**Given task 1**: According to the forum thread, which board style was archerytech1 using before changing it?

**Extract to read**:
_ _ _ _ _

I have not used UREA. It is in the list of chems that I have but notice I left it out of my processes so far. The reason why I have not used it is because of reading and finding out that there are better ways. I have also done without using the Nitric. That list was just a list what I have on hand.
Thanks for the welcome Shark! And yea, the Lye may not be the best solution as I'm starting to realize so on that part I will keep reading. 

Thanks again.


----------



## maynman1751 (Dec 17, 2014)

If you decide to proceed with using the lye, you can label the waste properly and store it for use. It can be used to neutralize waste acid, which you will undoubtedly have. Like has been mentioned, study up on waste disposal and safety measures........two very important aspects of refining!!!!!

CAUTION: Lye is some very nasty stuff. probably worse than most acids that we work with!


----------



## ericrm (Dec 17, 2014)

maynman1751 said:


> CAUTION: Lye is some very nasty stuff. probably worse than most acids that we work with!



this is true and very important, potassium/sodium hydroxide,concentrated sulfuric acid, 30% hydrogene peroxide will make hole in your skin, a tiny little drop flying to your eye as the potential to make you loose an eye(not exagerating), i hate using a full face mask but i do it each time with those three chemical.


----------



## necromancer (Dec 17, 2014)

do not follow "Moose Scraper" suggestions on youtube & scrub off the solder mask with a toothbrush with no face / eye protection / body

Not Smart


----------



## archerytech1 (Dec 17, 2014)

I typed out a large response to all of you and then it vanished after I clicked submit lol. 

I'll retype it later today. Thank you all for the replies.


----------



## FrugalRefiner (Dec 17, 2014)

If you're using the CA Gen2 board style, you may want to change it. Take a look at the Board Style, User Control Panel post in the Tips for Navigating and Posting on the Forum thread.

Dave


----------



## archerytech1 (Dec 17, 2014)

FrugalRefiner said:


> If you're using the CA Gen2 board style, you may want to change it. Take a look at the Board Style, User Control Panel post in the Tips for Navigating and Posting on the Forum thread.
> 
> Dave



Hello Dave. Thank you. I changed it after reading about it. I was in fact using CA Gen2.


----------



## rickbb (Dec 17, 2014)

Laser Steve has posted a good tutorial on removing the mask. Warm to hot, (NOT boiling hot), in lye with time and gentle scrubbing with a soft brush will take it off.

_ _ _ _ _

**Provided data**:
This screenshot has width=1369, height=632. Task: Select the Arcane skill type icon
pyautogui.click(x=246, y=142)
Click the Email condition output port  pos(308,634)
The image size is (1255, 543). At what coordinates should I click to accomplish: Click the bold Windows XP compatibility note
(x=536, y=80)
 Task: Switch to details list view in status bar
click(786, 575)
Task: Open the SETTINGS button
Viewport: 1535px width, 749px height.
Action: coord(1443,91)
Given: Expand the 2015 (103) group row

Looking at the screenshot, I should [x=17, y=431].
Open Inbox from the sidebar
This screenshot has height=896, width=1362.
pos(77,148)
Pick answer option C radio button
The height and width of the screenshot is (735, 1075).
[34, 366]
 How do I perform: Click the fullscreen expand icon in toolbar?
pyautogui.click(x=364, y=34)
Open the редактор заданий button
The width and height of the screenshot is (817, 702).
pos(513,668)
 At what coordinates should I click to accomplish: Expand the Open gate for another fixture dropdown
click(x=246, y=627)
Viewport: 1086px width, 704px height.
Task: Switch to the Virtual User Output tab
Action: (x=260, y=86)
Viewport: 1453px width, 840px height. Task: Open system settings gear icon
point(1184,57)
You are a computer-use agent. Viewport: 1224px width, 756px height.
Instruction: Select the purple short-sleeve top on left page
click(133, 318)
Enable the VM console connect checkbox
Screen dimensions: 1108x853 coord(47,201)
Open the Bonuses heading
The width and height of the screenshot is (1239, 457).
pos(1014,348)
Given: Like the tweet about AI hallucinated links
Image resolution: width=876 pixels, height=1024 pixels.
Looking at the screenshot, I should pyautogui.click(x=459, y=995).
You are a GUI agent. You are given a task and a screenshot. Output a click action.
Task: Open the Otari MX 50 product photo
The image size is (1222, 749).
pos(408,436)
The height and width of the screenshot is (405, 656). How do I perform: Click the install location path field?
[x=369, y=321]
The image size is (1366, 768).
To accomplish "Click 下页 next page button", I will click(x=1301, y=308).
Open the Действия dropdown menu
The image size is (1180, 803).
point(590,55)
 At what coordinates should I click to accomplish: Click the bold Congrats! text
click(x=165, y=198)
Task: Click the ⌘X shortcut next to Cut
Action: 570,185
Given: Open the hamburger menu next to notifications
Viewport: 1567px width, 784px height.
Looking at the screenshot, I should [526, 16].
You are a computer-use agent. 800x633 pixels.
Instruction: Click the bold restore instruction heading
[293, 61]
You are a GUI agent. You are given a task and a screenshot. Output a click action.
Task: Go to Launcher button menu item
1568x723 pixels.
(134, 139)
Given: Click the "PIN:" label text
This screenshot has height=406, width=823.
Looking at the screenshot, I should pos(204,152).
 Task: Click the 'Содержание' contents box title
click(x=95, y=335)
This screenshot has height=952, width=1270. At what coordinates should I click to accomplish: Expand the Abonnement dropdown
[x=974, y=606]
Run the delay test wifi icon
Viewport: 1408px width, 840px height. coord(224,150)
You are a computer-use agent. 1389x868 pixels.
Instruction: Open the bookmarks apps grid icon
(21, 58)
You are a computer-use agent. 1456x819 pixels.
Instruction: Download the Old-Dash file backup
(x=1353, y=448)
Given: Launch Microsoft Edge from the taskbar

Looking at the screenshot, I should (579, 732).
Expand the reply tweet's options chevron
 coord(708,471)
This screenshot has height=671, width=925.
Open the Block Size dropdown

_ _ _ _ _

**Given task 2**: Quote the records from the line with "Task: Open the SETTINGS button" up to and including the line with "should pyautogui.click(x=459, y=995).", keeping every line the same.

**Written reply 1**: CA Gen2

**Written reply 2**:
Task: Open the SETTINGS button
Viewport: 1535px width, 749px height.
Action: coord(1443,91)
Given: Expand the 2015 (103) group row

Looking at the screenshot, I should [x=17, y=431].
Open Inbox from the sidebar
This screenshot has height=896, width=1362.
pos(77,148)
Pick answer option C radio button
The height and width of the screenshot is (735, 1075).
[34, 366]
 How do I perform: Click the fullscreen expand icon in toolbar?
pyautogui.click(x=364, y=34)
Open the редактор заданий button
The width and height of the screenshot is (817, 702).
pos(513,668)
 At what coordinates should I click to accomplish: Expand the Open gate for another fixture dropdown
click(x=246, y=627)
Viewport: 1086px width, 704px height.
Task: Switch to the Virtual User Output tab
Action: (x=260, y=86)
Viewport: 1453px width, 840px height. Task: Open system settings gear icon
point(1184,57)
You are a computer-use agent. Viewport: 1224px width, 756px height.
Instruction: Select the purple short-sleeve top on left page
click(133, 318)
Enable the VM console connect checkbox
Screen dimensions: 1108x853 coord(47,201)
Open the Bonuses heading
The width and height of the screenshot is (1239, 457).
pos(1014,348)
Given: Like the tweet about AI hallucinated links
Image resolution: width=876 pixels, height=1024 pixels.
Looking at the screenshot, I should pyautogui.click(x=459, y=995).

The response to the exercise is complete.